Chronic treatment with 1-aminocyclopropanecarboxylic acid desensitizes behavioral responses to compounds acting at the N-methyl-D-aspartate receptor complex

Abstract

Functional antagonists at the N-methyl-D-aspartate (NMDA) receptor complex produce anti-depressant-like actions in preclinical models. Thus, an injection of a glycine partial agonist (1-aminocyclopropanecarboxylic acid; ACPC), a competitive NMDA antagonist (2-amino-7-phosphonoheptanoic acid; AP-7) or a use-dependent cation channel blocker (MK-801) reduced immobility in the forced swim test (FST) with efficacies comparable to imipramine (Trullas and Skolnick 1990).
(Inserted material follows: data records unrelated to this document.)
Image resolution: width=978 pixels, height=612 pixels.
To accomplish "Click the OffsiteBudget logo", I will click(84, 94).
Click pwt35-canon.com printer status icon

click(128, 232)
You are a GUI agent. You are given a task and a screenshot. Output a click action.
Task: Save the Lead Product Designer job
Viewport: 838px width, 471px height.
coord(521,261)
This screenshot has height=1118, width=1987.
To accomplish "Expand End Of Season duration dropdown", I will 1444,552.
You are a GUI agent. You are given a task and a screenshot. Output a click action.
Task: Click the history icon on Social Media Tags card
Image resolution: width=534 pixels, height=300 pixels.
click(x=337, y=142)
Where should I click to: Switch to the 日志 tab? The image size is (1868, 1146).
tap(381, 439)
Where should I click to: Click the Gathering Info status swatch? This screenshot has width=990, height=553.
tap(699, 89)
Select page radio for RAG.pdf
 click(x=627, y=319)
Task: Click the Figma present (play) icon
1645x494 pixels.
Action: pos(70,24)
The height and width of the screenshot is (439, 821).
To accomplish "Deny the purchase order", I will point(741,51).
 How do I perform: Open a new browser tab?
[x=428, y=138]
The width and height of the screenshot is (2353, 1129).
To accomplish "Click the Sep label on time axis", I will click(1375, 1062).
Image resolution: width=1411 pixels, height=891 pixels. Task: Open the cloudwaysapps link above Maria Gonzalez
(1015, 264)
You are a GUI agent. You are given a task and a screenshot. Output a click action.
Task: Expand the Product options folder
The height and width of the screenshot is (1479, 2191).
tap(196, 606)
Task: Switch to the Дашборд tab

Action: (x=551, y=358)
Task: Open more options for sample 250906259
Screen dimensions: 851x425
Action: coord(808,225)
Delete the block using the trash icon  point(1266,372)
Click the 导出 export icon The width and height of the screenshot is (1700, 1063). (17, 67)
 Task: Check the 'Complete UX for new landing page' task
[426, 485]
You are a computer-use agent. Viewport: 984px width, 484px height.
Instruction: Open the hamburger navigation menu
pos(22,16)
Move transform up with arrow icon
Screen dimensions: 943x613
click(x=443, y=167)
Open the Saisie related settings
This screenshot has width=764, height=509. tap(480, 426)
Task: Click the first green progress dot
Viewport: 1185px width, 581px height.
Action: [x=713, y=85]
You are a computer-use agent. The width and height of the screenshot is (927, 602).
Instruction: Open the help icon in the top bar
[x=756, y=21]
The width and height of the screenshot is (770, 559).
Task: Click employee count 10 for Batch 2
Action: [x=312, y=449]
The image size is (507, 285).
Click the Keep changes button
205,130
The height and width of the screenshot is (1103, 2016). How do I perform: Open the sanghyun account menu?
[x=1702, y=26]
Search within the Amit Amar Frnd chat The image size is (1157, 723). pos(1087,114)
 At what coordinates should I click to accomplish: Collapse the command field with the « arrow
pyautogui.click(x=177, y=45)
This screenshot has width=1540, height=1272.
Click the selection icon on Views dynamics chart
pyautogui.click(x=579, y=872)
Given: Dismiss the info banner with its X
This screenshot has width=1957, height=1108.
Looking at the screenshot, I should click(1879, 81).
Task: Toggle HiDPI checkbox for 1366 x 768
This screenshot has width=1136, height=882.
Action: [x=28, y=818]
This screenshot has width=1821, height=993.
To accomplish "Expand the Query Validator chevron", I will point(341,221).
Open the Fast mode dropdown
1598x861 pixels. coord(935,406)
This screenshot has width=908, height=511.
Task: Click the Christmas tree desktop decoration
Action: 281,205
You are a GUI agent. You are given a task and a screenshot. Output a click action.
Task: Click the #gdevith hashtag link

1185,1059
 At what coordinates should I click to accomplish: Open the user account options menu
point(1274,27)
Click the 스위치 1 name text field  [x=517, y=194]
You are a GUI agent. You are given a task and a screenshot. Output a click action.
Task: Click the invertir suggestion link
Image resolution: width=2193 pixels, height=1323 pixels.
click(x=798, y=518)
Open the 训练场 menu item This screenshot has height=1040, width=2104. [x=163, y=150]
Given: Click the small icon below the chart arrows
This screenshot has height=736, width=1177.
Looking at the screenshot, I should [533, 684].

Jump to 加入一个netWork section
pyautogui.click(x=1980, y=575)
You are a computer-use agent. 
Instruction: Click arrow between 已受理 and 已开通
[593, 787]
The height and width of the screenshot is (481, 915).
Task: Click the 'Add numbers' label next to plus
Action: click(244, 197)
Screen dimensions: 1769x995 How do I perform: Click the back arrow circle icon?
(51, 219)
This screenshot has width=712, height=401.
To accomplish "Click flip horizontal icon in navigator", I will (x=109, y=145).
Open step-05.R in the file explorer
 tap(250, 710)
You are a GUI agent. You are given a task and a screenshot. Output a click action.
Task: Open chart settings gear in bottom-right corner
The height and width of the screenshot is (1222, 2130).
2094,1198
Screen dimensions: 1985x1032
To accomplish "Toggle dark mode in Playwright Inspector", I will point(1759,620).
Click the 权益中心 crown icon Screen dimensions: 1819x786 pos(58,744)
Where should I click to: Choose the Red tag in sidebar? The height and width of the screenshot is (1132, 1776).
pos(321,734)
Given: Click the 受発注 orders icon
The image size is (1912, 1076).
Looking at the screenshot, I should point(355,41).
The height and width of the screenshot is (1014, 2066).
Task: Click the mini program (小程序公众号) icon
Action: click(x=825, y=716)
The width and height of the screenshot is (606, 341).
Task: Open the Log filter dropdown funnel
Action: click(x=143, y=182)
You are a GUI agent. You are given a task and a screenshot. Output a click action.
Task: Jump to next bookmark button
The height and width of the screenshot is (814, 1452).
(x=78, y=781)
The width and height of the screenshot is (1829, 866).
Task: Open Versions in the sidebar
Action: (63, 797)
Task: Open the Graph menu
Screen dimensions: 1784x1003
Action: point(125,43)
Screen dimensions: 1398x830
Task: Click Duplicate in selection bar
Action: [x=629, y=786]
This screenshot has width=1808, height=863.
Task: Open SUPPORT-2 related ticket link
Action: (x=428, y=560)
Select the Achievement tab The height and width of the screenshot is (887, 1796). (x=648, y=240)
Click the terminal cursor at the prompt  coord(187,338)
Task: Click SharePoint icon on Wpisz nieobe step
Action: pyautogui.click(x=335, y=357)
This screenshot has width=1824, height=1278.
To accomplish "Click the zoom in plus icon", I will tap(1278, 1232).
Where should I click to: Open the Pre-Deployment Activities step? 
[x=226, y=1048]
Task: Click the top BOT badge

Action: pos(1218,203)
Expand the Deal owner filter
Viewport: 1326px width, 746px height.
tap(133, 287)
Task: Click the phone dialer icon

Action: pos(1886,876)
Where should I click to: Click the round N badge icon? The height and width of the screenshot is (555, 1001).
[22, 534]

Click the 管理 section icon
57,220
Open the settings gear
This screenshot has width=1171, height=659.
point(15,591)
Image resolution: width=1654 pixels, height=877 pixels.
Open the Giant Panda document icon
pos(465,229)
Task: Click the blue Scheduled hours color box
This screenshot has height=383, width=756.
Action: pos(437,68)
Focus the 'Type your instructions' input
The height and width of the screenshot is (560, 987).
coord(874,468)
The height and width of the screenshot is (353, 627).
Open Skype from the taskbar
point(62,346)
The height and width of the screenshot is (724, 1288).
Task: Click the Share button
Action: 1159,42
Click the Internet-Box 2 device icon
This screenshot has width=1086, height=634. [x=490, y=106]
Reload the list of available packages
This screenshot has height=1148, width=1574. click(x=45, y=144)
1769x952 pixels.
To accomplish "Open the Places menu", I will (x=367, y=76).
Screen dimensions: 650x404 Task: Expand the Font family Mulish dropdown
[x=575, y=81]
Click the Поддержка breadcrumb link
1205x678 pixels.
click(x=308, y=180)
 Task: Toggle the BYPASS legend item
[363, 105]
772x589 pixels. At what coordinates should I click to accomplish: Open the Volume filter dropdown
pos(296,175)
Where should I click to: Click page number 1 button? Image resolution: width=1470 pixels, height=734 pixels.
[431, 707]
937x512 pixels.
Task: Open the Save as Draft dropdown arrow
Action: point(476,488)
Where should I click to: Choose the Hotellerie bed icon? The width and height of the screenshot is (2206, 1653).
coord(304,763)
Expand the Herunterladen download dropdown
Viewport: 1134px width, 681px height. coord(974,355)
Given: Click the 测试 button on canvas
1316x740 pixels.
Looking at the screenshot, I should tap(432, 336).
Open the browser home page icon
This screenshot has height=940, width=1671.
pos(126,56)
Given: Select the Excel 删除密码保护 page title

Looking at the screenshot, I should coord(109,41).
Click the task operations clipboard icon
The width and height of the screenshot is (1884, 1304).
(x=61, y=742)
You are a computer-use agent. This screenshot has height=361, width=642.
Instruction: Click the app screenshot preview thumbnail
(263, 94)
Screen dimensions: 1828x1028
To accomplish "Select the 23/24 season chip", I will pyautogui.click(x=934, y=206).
Seven daily injections of ACPC (200-400 mg/kg) abolished the effects of both this compound (200-1200 mg/kg) and AP-7 (200-300 mg/kg) in the FST. The loss in effectiveness of ACPC required 7 days of treatment to become fully manifest, and was reversed by discontinuing treatment. Other agents active in the FST (e.g. MK-801, imipramine, and nifedipine) were unaffected by this regimen. Moreover, ACPC and AP-7 remained active in the FST following repeated injections of MK-801, AP-7, or imipramine. Chronic treatment with ACPC did not affect its actions in the elevated plus-maze, but significantly attenuated the convulsant and lethal effects of NMDA (125 mg/kg). Tissue levels of ACPC indicate the modified behavioral responses produced by chronic treatment are not attributable to pharmacokinetic factors. These findings suggest repeated administration of ACPC may effect an "uncoupling" of NMDA and glycine receptors, resulting in an apparent desensitization of the behavioral actions of substances acting at these sites.